The application is reviewed by the secretariat of Agreement S. A response indicating whether your application has been accepted will be submitted within 4 weeks of the filing date. Newspapers that are granted transformative journal status are available on www.coalition-s.org/plan-s-compliant-transformative-journals In addition to contractual transformation agreements between publishers and libraries, there are also a number of other models that wish to support open-access publishing through various processing mechanisms. While I have not discussed these other approaches here, they are well described in Section 4 of Towards Transitions Strategies and Business Models for Society Publishers who want to accelerate open access and Plan S. Some of these mechanisms could be followed at the same time as transformation agreements, while others would exclude them. We work with institutions and funders around the world to help researchers publish Gold Open Access in their selected magazines. These agreements may mean that individual authors can benefit from a reduced publication fee for articles (APCs) or publish open access for free for themselves. The principles of transformation agreements generally include a number of components related to the transition from subscription to contract publishing. Transformative agreements are a way for publishers to convert their subscription logs into full open access. The cost of open access is part of a general UCL payment covering both subscriptions and open-access publishing. Open access fees are part of the agreement: the publication of a document does not include additional open access charges. But furthermore, I suppose the success of the library lies in the “transformative” aspect of an agreement – but do we know if it is really controlled? Is it too early to tell? Do we want the S coalition to invent a solution (or, in any case, to provide the means and strategy to put such surveillance in place)? When will an agreement be considered sufficiently “transformative”? Transformative agreements exist everywhere and, although they received more attention last year, particularly in North America, they are not new. The five largest publishers as well as other small publishers have signed one or more transformation contracts.

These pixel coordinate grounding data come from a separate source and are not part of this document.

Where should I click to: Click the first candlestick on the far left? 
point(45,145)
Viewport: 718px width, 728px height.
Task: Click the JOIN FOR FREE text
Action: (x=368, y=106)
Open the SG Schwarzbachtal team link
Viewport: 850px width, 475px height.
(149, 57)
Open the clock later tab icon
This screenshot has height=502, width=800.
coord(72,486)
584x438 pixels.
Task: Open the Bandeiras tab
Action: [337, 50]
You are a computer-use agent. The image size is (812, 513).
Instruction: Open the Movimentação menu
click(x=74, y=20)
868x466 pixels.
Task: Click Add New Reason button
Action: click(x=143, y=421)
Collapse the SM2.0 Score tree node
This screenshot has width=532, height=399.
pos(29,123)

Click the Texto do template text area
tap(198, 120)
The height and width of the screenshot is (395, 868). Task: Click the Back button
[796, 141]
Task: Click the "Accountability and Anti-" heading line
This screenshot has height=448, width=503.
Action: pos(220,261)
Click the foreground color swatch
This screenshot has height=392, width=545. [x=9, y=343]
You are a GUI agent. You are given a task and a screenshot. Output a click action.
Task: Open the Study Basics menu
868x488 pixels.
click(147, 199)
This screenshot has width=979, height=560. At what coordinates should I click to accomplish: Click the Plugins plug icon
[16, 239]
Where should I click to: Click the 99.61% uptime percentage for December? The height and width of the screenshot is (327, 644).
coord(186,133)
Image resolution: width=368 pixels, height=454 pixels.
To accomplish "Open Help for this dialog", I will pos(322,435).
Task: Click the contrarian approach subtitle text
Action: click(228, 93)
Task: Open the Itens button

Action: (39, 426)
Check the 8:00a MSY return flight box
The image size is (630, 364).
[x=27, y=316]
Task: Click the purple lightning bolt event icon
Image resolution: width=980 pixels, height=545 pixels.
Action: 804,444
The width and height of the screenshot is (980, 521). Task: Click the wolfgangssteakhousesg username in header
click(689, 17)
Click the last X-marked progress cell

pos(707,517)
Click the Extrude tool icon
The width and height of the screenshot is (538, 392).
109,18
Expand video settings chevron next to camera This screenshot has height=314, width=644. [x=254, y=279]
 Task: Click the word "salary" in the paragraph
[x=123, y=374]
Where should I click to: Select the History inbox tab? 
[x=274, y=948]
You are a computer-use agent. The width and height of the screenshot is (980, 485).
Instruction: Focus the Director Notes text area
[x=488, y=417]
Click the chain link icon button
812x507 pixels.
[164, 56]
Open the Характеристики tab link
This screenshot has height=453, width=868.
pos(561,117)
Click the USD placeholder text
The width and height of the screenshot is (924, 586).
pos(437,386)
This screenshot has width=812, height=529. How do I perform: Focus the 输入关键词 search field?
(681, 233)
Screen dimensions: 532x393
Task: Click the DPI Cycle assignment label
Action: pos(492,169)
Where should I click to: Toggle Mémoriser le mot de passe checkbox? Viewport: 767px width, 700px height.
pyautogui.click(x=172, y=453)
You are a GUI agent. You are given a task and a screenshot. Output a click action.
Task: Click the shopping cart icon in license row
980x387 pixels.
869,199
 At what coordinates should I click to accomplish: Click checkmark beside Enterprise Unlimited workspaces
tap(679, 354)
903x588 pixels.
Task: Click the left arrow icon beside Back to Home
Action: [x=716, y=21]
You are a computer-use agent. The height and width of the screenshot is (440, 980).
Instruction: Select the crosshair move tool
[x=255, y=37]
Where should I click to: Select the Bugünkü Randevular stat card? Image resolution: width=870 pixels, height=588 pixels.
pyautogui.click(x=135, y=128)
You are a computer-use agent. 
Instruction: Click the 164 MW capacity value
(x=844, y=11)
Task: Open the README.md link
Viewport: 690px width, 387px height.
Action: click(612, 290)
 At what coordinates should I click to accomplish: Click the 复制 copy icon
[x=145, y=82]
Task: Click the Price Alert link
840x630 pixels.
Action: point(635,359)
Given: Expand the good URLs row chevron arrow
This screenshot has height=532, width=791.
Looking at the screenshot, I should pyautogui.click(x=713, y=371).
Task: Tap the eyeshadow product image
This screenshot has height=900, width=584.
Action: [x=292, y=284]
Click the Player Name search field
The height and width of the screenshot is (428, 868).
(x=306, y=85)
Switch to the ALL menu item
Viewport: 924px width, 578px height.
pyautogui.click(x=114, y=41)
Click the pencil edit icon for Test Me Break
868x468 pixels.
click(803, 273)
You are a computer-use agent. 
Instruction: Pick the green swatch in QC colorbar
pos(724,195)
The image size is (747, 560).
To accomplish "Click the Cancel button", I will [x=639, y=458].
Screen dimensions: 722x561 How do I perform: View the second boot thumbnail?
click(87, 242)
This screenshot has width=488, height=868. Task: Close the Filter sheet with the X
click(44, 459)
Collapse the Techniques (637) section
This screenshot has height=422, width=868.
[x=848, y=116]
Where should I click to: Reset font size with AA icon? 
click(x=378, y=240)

These agreements can be made with an individual library (for example. B MIT/Royal Society of Chemistry), a library system (for example. B University of California/Cambridge University Press) or a consortium of libraries (for example. B, VSNU-UKB/Springer Nature). It`s a useful analysis. But is the emperor well dressed? Do libraries really want what is available to them? The institutional logic of these agreements seems to be opposed to selection and editorial investment. On the academic side, the agreement will look like a “better deal” for California (or Norway) when more documents are published on the publishing platform and it is not known why publishers want to hold back. On the publishing side, it seems that in the case of annual payment, there are every reason to minimize costs or editorial investments and to look for short-haul and minimize cure costs.
Doesn`t it feel sustainable, or do I miss something? These agreements help to simplify the management of the OA for participating institutions and have shown that they radically increase the adoption of OA by authors.